Parfois, il est vrai, elle tâchait de faire des calculs; mais elle découvrait des choses si exorbitantes, qu’elle n’y pouvait croire. Alors elle recommençait, s’embrouillait vite, plantait tout là et n’y pensait plus.
La maison était bien triste, maintenant! On en voyait sortir les fournisseurs avec des figures furieuses. Il y avait des mouchoirs traînant sur les fourneaux; et la petite Berthe, au grand scandale de madame Homais, portait des bas percés. Si Charles, timidement, hasardait une observation, elle répondait avec brutalité que ce n’était point sa faute!
Pourquoi ces emportements? Il expliquait tout par son ancienne maladie nerveuse; et, se, reprochant d’avoir pris pour des défauts ses infirmités, il s’accusait d’égoïsme, avait envie de courir l’embrasser.
– Oh! non, se disait-il, je l’ennuierais!
Et il restait.
Après le dîner, il se promenait seul dans le jardin; il prenait la petite Berthe sur ses genoux, et, déployant son journal de médecine, essayait de lui apprendre à lire. L’enfant, qui n’étudiait jamais, ne tardait pas à ouvrir de grands yeux tristes et se mettait à pleurer. Alors il la consolait; il allait lui chercher de l’eau dans l’arrosoir pour faire des rivières sur le sable, ou cassait les branches des troènes pour planter des arbres dans les plates-bandes, ce qui gâtait peu le jardin; tout encombré de longues herbes; on devait tant de journées à Lestiboudois! Puis l’enfant avait froid et demandait sa mère.
– Appelle ta bonne, disait Charles. Tu sais bien, ma petite, que ta maman ne veut pas qu’on la dérange.
L’automne commençait et déjà les feuilles tombaient, – comme il y a deux ans, lorsqu’elle était malade! – Quand donc tout cela finira-t-il!… Et il continuait à marcher, les deux mains derrière le dos.
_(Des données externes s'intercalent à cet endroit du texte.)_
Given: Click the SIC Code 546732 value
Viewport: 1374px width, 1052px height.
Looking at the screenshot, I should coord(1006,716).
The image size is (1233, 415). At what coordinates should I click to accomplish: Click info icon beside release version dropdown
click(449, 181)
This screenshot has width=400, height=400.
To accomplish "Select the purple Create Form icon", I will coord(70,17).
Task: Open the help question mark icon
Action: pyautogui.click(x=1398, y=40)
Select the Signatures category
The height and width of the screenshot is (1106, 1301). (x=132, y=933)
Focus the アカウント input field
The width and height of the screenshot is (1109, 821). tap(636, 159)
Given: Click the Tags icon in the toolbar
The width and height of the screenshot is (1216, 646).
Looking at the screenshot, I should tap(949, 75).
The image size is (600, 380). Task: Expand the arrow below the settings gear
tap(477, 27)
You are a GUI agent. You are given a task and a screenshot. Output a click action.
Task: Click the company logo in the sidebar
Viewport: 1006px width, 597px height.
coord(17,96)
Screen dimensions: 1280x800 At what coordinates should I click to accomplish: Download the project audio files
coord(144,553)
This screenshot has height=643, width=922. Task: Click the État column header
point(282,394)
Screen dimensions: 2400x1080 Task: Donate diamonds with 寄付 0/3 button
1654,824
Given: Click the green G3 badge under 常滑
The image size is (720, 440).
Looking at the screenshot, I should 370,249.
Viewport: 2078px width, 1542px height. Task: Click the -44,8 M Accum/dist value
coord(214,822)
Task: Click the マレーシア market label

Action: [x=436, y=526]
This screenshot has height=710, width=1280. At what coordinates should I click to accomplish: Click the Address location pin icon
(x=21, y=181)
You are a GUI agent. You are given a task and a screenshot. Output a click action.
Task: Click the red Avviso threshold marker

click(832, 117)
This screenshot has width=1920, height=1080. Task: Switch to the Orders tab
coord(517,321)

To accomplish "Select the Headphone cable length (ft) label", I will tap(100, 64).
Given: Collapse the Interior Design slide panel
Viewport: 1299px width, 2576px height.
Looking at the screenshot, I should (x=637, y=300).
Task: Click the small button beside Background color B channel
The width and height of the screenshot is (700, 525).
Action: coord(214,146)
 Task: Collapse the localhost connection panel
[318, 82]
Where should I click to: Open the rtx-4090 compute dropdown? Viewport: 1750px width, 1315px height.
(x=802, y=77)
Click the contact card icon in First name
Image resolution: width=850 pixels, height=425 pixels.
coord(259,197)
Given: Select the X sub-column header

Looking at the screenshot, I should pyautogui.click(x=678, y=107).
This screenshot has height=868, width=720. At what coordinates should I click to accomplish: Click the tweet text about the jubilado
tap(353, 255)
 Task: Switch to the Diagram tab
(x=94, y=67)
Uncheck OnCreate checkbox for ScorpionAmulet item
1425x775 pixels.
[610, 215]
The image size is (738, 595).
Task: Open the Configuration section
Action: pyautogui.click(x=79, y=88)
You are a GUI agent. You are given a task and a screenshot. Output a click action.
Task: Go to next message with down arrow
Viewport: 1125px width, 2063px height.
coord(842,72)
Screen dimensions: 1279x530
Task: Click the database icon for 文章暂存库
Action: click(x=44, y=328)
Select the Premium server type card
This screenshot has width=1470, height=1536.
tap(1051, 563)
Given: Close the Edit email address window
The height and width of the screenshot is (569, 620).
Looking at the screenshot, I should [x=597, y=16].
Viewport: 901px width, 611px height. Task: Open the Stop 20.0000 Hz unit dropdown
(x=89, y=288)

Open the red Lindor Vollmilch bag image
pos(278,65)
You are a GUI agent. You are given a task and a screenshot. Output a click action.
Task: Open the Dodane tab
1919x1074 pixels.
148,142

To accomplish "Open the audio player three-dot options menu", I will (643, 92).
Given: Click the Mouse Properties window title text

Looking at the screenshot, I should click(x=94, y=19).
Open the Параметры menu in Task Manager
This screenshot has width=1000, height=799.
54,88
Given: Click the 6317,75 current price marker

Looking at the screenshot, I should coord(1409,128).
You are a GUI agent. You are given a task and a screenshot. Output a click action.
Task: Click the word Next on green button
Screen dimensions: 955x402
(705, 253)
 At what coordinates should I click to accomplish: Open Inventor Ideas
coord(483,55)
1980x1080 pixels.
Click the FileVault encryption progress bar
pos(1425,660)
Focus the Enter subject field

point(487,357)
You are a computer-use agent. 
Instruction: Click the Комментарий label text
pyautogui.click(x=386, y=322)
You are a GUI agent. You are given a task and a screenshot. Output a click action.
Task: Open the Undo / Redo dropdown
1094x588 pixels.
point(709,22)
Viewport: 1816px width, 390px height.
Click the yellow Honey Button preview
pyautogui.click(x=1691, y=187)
Madame était dans sa chambre. On n’y montait pas. Elle restait là tout le long du jour, engourdie, à peine vêtue, et, de temps à autre, faisant fumer des pastilles du sérail qu’elle avait achetées à Rouen, dans la boutique d’un Algérien. Pour ne pas avoir la nuit auprès d’elle, cet homme étendu qui dormait, elle finit, à force de grimaces, par le reléguer au second étage; et elle lisait jusqu’au matin des livres extravagants où il y avait des tableaux orgiaques avec des situations sanglantes. Souvent une terreur la prenait, elle poussait un cri, Charles accourait.
– Ah! va-t’en! disait-elle.
Ou, d’autres fois, brûlée plus fort par cette flamme intime que l’adultère avivait, haletante, émue, tout en désir, elle ouvrait sa fenêtre, aspirait l’air froid, éparpillait au vent sa chevelure trop lourde, et, regardant les étoiles, souhaitait des amours de prince. Elle pensait à lui, à Léon. Elle eût alors tout donné pour un seul de ces rendez-vous, qui la rassasiaient.
C’était ses jours de gala. Elle les voulait splendides! et, lorsqu’il ne pouvait payer seul la dépense, elle complétait le surplus libéralement, ce qui arrivait à peu près toutes les fois. Il essaya de lui faire comprendre qu’ils seraient aussi bien ailleurs, dans quelque hôtel plus modeste; mais elle trouva des objections.